These devices are also suitable for very-high voltage applications, where power transformers meeting the
required isolation specifications are bulky and expensive. The low-profile, low-center of gravity, and low weight
provides a higher vibration tolerance than systems using large bulky transformers. The device is easy-to-use and
provides flexibility to adjust both positive and negative output voltages as needed when optimizing the gate
voltage for maximum efficiency while protecting gate oxide from over-stress with its tight voltage regulation
accuracy.
The device integrates a high-efficiency, low-emissions isolated DC/DC converter for powering the gate drive of
GaN, SiC or IGBT power devices in traction inverter motor drives, on-board-charger (OBC), server telecom
rectifiers, industrial motor drives, or other high voltage DC/DC converters. This DC/DC converter provides
greater than 1.5 W of power.
The integrated DC/DC converter uses switched mode operation and proprietary circuit techniques to reduce
power losses and boost efficiency. Specialized control mechanisms, clocking schemes, and the use of an on-
chip transformer provide high efficiency and low radiated emissions.
The integrated transformer provides power delivery throughout a wide temperature range while maintaining a
5000-VRMS isolation, and an 1000-VRMS continuous working voltage. The low isolation capacitance of the
transformer provides high CMTI allowing fast dv/dt switching and higher switching frequencies, while emitting
less noise.
The VIN supply is provided to the primary-side power controller that switches the input stage connected to the
integrated transformer. Power is transferred to the secondary-side output stage, and regulated to a level set by
the resistor divider connected between the (VDD – VEE) pin and the FBVDD pin with respect to the VEE pin.
The output voltage is adjustable with external resistor divider allowing a wide (VDD –VEE) range.
For optimal performance ensure to maintain the VVIN input voltage within the recommended operating voltage
range. Do not exceed the absolute maximum voltage rating to avoid over-stressing the input pins.

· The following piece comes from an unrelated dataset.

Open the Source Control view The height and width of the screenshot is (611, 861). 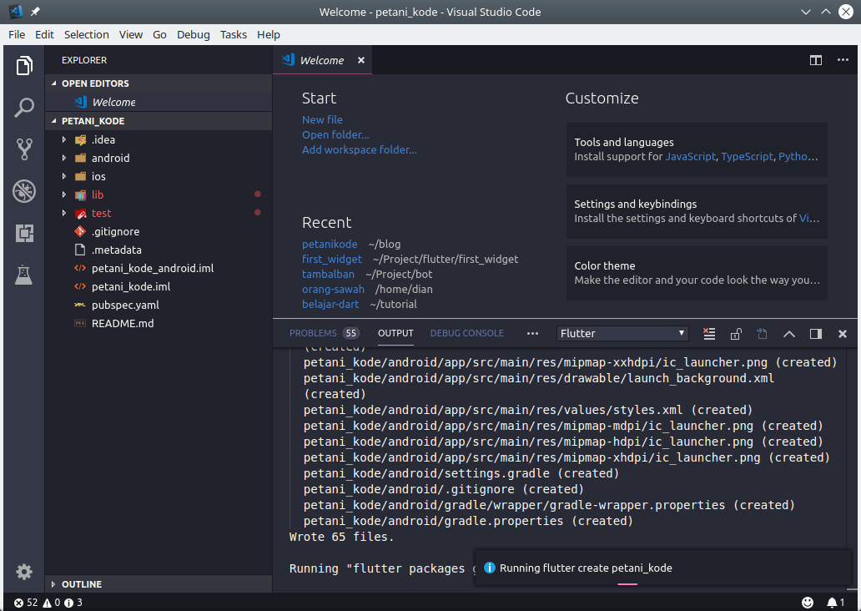point(23,149)
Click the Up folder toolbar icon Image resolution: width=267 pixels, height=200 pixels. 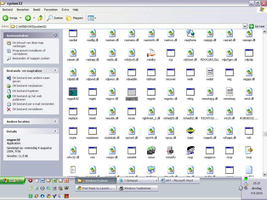(40, 18)
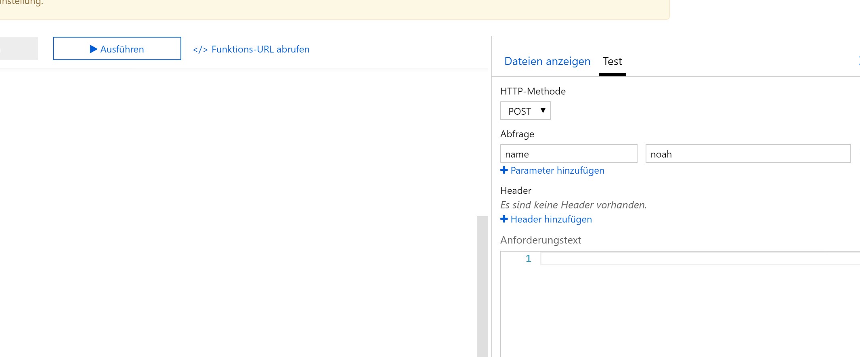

A fast hysteretic feedback burst control loop monitors (VDD – VEE) and ensures the output voltage is kept
within the hysteresis with low overshoots and undershoots during load and line transients. The burst control loop
enables efficient operation across full load and allows a wide output voltage adjustability throughout the whole
VVIN range. The undervoltage lockout (UVLO) protection monitors the input voltage pin, VIN, with hysteresis and
input filter ensuring robust system performance under noisy conditions. The overvoltage lockout (OVLO)
protection monitors the input voltage pin, VIN, protects against over-voltage stress by disabling switching and
reducing the internal peak voltage. Controlled soft-start timing, provided throughout the full power-up time, limits
the peak input inrush current while charging the output capacitor and load.
The UCC14131-Q1 can provide dual outputs, for example, 12-V and 5-V outputs, using VEE as the common
reference point. With this configuration, it is suitable for used together to GaN power stages, such as
LMG3422R030 to provide the gate driver power, and the 5-V needed for the digital isolator.
The UCC14131-Q1 can also provide a second output rail, (COM – VEE), that is used as a negative bias for the
gate drivers, allowing quicker turn-off switching for the IGBTs, and also to protect from unwanted turn-on during
fast switching of SiC devices. (COM – VEE) has a simple, yet fast and efficient bias controller to ensure the
positive and negative rails are regulated during the PWM switching. In this case, COM pin is used as the
common reference point. The COM pin connects to the source of SiC device or emitter of an IGBT device. An
external current limiting resistor allows the designer to program the sink and source current peak according to
the needs of the gate drive system.
A fault protection and powergood status pin provides a mechanism for the host controller to monitor the status of
the DC/DC converter and provide proper sequencing of power and PWM control signals to the gate driver. Fault
protection includes undervoltage, overvoltage, over-temperature shutdown, and isolated channel communication
interface watchdog timer.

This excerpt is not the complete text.